Once you find the line that contains "Show the People participants list" in the entries below, give it again along with every following line, unchanged, through the final one.

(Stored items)
━━━

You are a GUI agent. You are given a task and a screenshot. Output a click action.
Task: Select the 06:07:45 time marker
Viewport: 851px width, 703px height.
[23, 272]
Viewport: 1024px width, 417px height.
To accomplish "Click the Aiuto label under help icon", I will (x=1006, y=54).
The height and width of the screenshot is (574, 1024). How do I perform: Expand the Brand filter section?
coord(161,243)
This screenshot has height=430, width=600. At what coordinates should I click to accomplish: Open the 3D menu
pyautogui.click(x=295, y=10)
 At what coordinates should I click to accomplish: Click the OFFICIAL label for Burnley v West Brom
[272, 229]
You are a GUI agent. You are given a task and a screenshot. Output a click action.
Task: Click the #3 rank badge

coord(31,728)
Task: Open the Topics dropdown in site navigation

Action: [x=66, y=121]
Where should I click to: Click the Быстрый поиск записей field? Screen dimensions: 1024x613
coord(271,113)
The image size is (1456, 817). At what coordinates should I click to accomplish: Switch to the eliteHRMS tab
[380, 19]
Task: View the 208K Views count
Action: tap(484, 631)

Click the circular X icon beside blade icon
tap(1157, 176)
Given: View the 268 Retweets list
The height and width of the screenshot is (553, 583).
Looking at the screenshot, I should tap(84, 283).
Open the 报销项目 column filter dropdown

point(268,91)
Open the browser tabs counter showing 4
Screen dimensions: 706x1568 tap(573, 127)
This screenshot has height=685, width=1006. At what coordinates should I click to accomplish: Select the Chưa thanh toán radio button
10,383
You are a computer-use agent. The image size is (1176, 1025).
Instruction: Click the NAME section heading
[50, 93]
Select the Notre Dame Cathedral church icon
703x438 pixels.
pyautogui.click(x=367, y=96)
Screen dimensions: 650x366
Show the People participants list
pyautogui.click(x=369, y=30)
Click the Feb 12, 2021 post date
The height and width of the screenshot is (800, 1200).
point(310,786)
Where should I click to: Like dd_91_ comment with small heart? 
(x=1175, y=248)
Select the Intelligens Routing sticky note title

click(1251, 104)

━━━

OUTPUT FOR THIS EXERCISE:
Show the People participants list
pyautogui.click(x=369, y=30)
Click the Feb 12, 2021 post date
The height and width of the screenshot is (800, 1200).
point(310,786)
Where should I click to: Like dd_91_ comment with small heart? 
(x=1175, y=248)
Select the Intelligens Routing sticky note title

click(1251, 104)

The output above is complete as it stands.